六代目山口組、神戸山口組の双方の事情に詳しいある暴力団幹部は、「かつても抗争終結を宣言したことがあったが、ここまで一方的な終結宣言は聞いたことがない。たとえば明友会と揉めたときも、大阪戦争のときも、向こう側が先に事実上降伏してしまっていた。一和会とのケンカでは、向こうの組を解散させた。

今回は井上(邦雄組長・神戸山口組)や入江(禎組長・宅見組)らも首を縦に振ってないまま。その段階で『こちらから何もしない。仕掛けることはない』と警察に伝えるというのはこれまでになかったことじゃないか」と驚きを口にする。

この幹部が例示したのは、1960年に大阪を本拠とする暴力団「明友会」と三代目山口組との間に起こった「明友会事件」、1975年から3年あまり続いた三代目山口組と二代目松田組との「大阪戦争」、四代目跡目問題をきっかけに組織を離脱した一和会との84年から89年にかけての「山一抗争」の各抗争である。

いずれの抗争でも山口組側が抗争相手を圧倒する形で“いくさ”を収束させ、その戦果として組織をより強固に拡大させていった経緯がある。

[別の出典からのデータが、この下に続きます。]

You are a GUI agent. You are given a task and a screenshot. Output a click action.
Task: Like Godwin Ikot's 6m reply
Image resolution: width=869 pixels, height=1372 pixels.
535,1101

抗争が始まってから10年近くが経ち、離脱した神戸山口組の結成当初の中核組織だった山健組が六代目山口組に復帰するなど、近年は組織力の低下が顕著になっていた。

1月には井上組長の自宅が襲撃を受けて放火されるなど、劣勢に立たされていたのは明らかだったが、優勢に立つ六代目山口組側が抗争終結を急いだ背景には、暴力団組織を取り巻く環境の変化が影響しているともみられる。

「2020年から24年にかけて、神戸山口組や六代目山口組、池田組、絆會がそれぞれ『特定抗争指定暴力団』に指定された。この影響で、警戒区域が広がったほか、組織の集まりなどもこれまで以上に制限されるようになりました。抗争では優位に立つ六代目山口組ですが、いまでは本部がある神戸のほか中核団体である弘道会の本拠がある名古屋でも会合が持てなくなってしまいました。

現在、組織の集まりは、警戒区域から外れた静岡県の傘下団体の関係先で行なわざるを得なくなっていると言います。抗争が長引けば長引くほど、組織が疲弊していく状況であることは間違いありません」(前出の記者)

警察当局の締めつけは、六代目山口組や神戸山口組といった抗争の当事者のみにとどまらず、暴力団社会全体にも及んでおり、こうした時代の趨勢が、今回の終結宣言の端緒ともなった「連判状」を求めた他団体の動きにつながっているとも言えよう。

8月で10年の節目を迎える抗争は果たしてどんな終局を迎えるのか。